Edit the data starting at the line that contains "Click the Help question mark icon" and ending at the line that contains "(1045, 184)", replacing "selector" with "dropdown" and leaving everything else unchanged. Return only those lines, and leave the pictures out.

◆ **Record excerpts**
▶

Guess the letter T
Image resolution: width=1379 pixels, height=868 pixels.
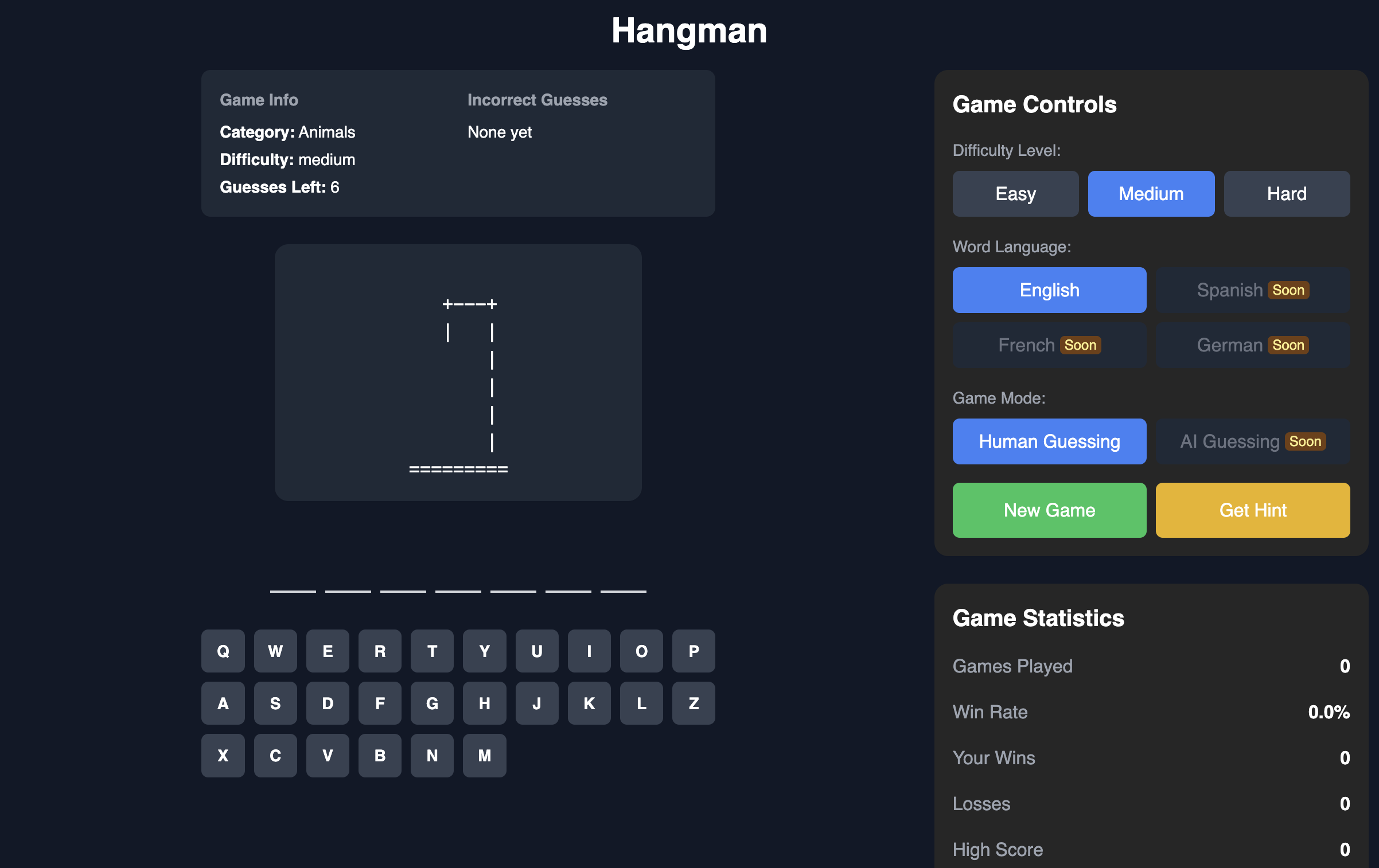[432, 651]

◀
▶

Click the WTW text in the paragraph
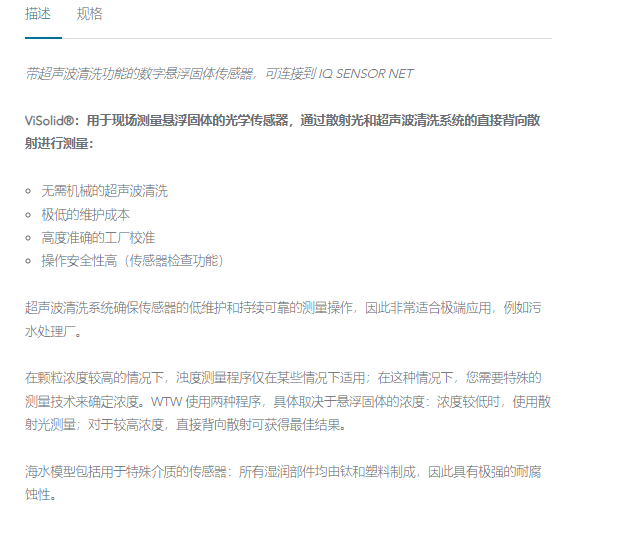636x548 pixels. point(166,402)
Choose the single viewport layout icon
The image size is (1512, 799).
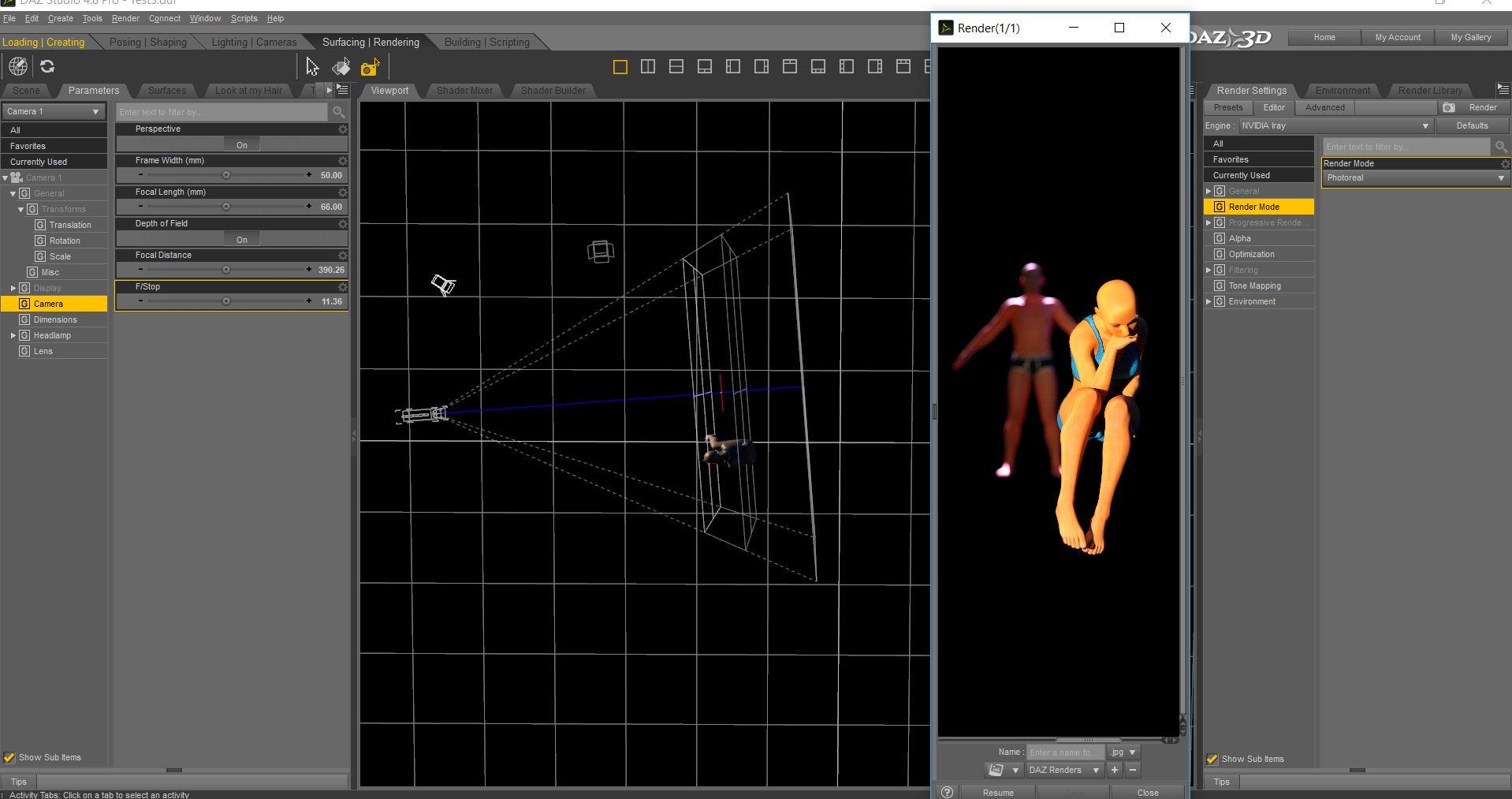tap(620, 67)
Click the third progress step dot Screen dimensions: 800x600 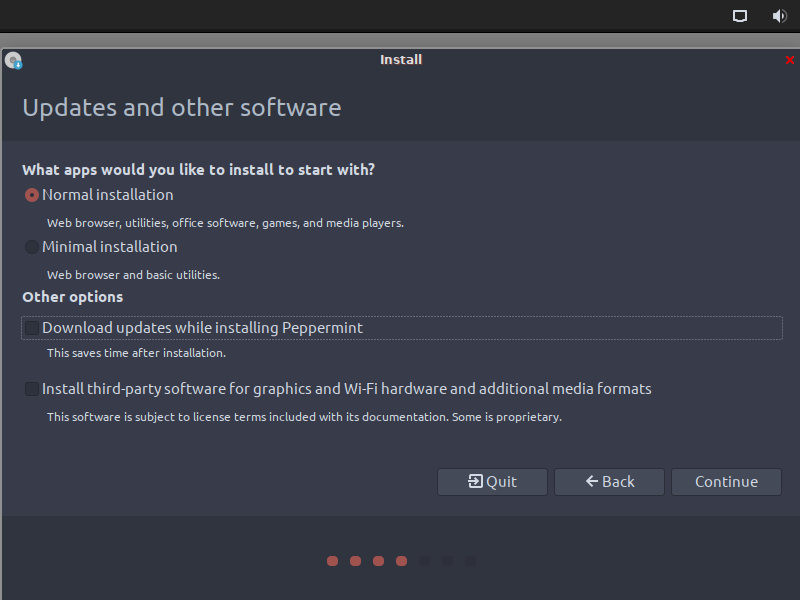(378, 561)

◀
▶

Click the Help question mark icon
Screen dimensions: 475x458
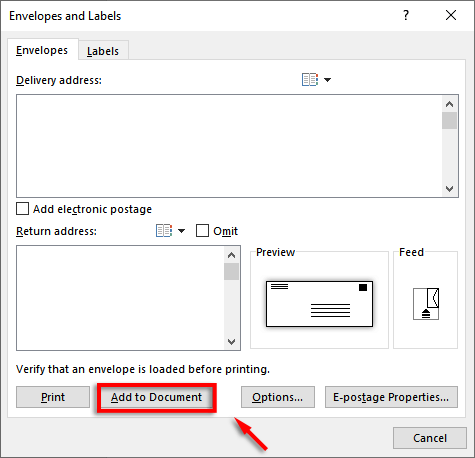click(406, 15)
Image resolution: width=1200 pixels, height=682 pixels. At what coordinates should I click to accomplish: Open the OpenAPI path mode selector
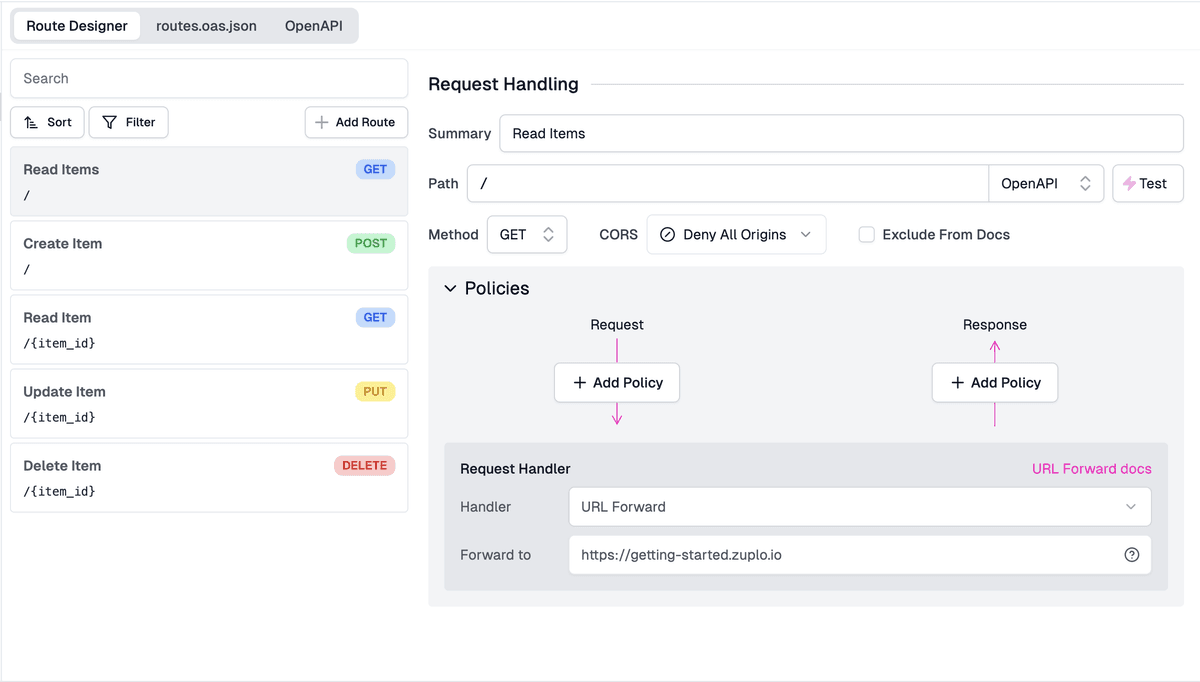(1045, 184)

◀

◆ **Result for this task**
Click the Help question mark icon
Screen dimensions: 475x458
click(406, 15)
Image resolution: width=1200 pixels, height=682 pixels. At what coordinates should I click to accomplish: Open the OpenAPI path mode dropdown
(1045, 184)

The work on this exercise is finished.